Pull out each line of the items below that contains the word "screenshot". Match capitalization: a line counts only if the word appears in that same case.

- Stored records -

-------

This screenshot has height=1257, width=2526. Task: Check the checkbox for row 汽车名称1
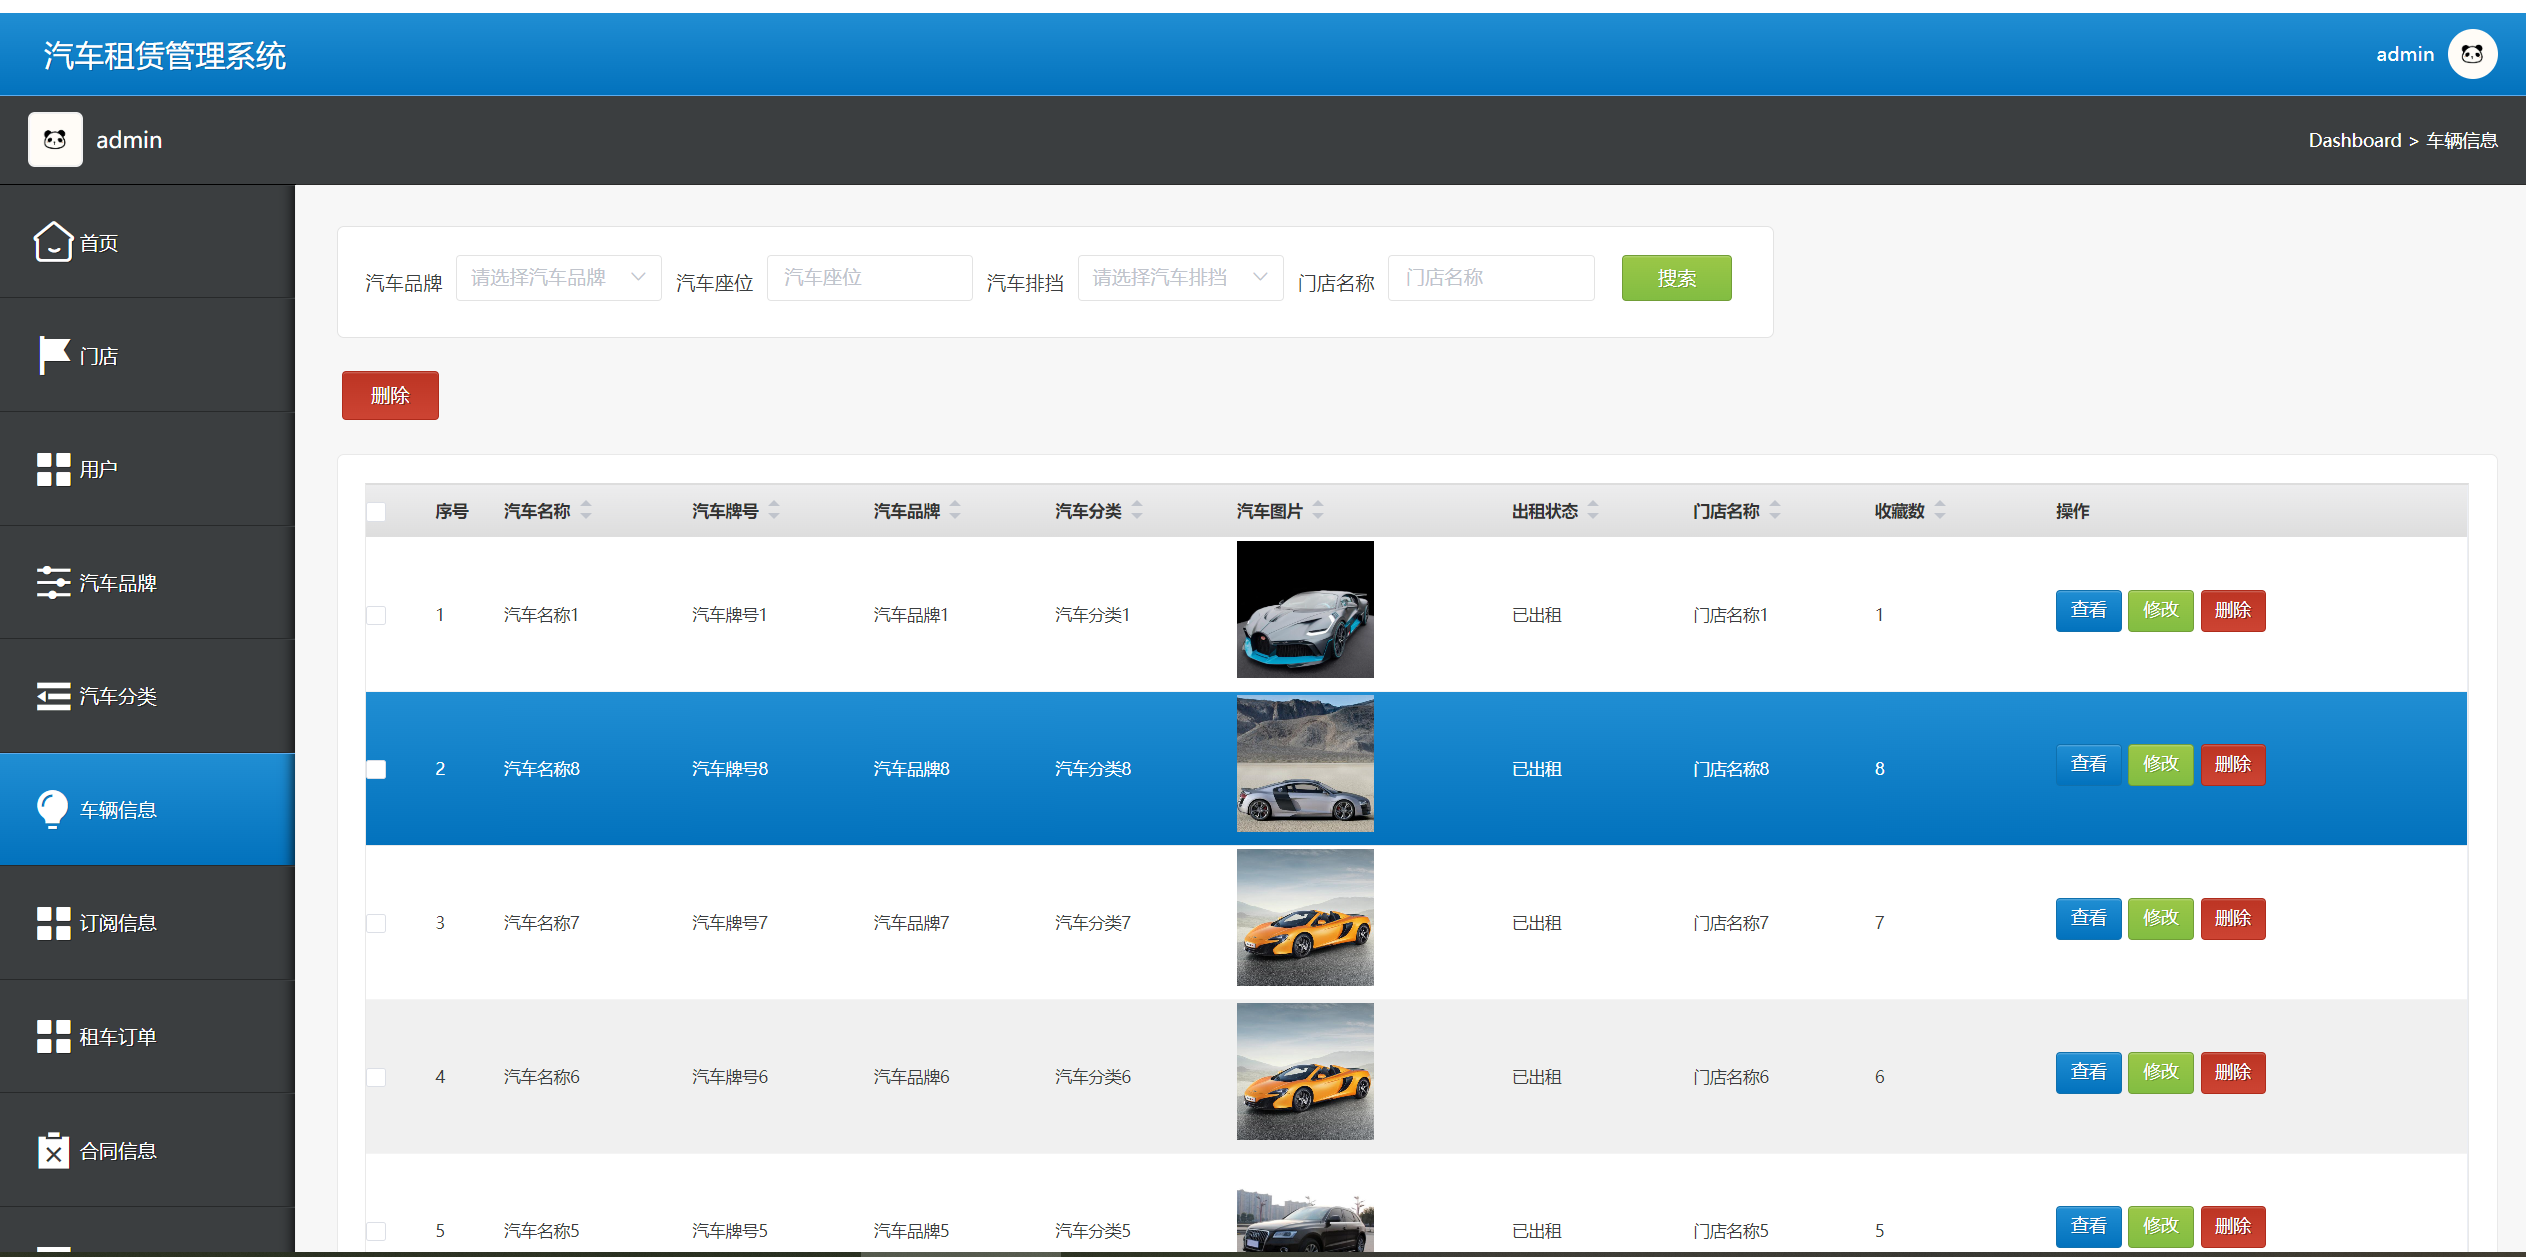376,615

-------

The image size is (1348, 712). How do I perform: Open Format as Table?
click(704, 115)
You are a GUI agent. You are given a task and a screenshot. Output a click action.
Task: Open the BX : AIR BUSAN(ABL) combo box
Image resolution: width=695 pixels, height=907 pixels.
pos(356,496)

-------

- Reply -
This screenshot has height=1257, width=2526. Task: Check the checkbox for row 汽车名称1
You are a GUI agent. You are given a task and a screenshot. Output a click action.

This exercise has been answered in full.